Art and Science Exchange



A collaborative event between the Biochemical Society and the MA Art in Science programme

On Tuesday 27th & Wednesday 28th August 2019, the MA Art in Science programme at Liverpool School of Art and Design hosted an Art & Science Exchange workshop with members of the Biochemical Society. The exchange was held at the John Lennon Art and Design Building, in the Public Exhibition Space and X-Gallery amongst the MA Art in Science student's end of programme postgraduate exhibition, which showcases the outcomes of their three month research projects. These projects served as a basis for investigation of specific art-science interactions, and were supported by open discussions, hands on activities and a Liverpool LASER talk.

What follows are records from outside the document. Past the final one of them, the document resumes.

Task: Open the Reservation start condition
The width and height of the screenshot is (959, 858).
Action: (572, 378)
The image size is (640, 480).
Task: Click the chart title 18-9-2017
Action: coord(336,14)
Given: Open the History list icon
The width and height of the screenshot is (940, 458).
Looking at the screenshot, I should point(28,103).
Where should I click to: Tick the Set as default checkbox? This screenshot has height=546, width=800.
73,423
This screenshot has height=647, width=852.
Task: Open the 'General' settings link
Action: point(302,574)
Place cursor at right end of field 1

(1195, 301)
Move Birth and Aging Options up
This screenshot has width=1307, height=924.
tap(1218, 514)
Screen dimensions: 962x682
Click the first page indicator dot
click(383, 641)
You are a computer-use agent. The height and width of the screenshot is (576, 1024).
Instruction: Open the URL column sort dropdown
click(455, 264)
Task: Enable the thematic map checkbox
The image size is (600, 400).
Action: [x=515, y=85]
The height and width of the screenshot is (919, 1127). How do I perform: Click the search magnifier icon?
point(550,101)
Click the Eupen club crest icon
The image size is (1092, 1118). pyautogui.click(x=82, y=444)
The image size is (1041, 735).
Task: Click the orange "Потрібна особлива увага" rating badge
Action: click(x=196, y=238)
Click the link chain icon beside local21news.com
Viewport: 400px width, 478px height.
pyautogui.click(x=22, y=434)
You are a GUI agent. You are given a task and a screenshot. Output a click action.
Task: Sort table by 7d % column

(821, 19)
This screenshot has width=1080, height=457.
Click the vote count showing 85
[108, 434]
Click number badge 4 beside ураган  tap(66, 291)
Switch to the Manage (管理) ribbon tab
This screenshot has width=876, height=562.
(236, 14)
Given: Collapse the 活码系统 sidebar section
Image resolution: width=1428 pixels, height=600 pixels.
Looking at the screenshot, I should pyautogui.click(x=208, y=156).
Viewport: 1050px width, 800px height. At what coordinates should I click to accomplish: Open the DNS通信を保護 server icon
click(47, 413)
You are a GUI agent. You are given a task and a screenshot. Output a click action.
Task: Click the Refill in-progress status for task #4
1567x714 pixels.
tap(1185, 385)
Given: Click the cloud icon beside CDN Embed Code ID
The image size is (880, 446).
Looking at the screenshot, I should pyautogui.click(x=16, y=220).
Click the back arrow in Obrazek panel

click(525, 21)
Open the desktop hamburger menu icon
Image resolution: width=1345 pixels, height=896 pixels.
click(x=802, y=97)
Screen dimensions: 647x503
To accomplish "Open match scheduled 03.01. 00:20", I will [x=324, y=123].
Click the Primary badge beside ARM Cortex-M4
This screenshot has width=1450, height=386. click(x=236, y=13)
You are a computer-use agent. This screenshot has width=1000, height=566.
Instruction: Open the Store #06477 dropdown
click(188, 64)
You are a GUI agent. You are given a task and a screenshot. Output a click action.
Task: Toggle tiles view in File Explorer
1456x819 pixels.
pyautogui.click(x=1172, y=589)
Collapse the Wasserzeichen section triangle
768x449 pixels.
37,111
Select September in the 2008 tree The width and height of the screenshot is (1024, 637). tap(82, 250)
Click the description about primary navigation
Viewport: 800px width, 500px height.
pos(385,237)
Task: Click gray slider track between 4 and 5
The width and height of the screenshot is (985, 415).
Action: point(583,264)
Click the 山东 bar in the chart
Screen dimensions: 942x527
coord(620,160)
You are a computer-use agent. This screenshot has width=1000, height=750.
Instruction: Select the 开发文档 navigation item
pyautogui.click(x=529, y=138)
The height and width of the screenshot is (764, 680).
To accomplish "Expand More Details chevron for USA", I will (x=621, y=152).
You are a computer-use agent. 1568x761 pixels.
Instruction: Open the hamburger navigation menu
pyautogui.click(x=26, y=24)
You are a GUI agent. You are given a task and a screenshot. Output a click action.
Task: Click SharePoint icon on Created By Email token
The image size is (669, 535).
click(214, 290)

The Art & Science Exchange workshop participants met at the Public Exhibition Space at Liverpool School of Art and Design in the morning on Tuesday 27th August. Participants included MA Art in Science students, members of the Face Lab research group, a visiting Medical Artist and three members of the Biochemical Society. Here the group gathered for an introductory presentation by workshop facilitators Mark Roughley (MA Art in Science Programme Leader), and Kathryn Smith (MA Art in Science tutor) that described the current art-science landscape in the context of the MA Art in Science programme, which encourages transdisciplinary creativity and collaboration across art and science, and provides opportunities for artists and scientists to interrogate art-science interactions, conceptualise, collaborate and carry out work in hybrid studio-laboratory spaces.

The group introduced themselves in a round-table setting and were challenged to locate their current thoughts about art and science in response to visual historian James Elkins' 8 models of art-science interactions:

  1. Art and science have two separate grammars
  2. Art and science share aesthetics (beauty, the sublime)
  3. Art and science collaborations are a third “culture”
  4. Art and science are two cultures; there are many
  5. Art and science have common ground (“Venn Theory”)
  6. Art and science can fuse to create a hybrid (or convergence)
  7. Art and science share creativity, inspiration, wonder
  8. Art and science are a “drunken conversation” of “strange attractors”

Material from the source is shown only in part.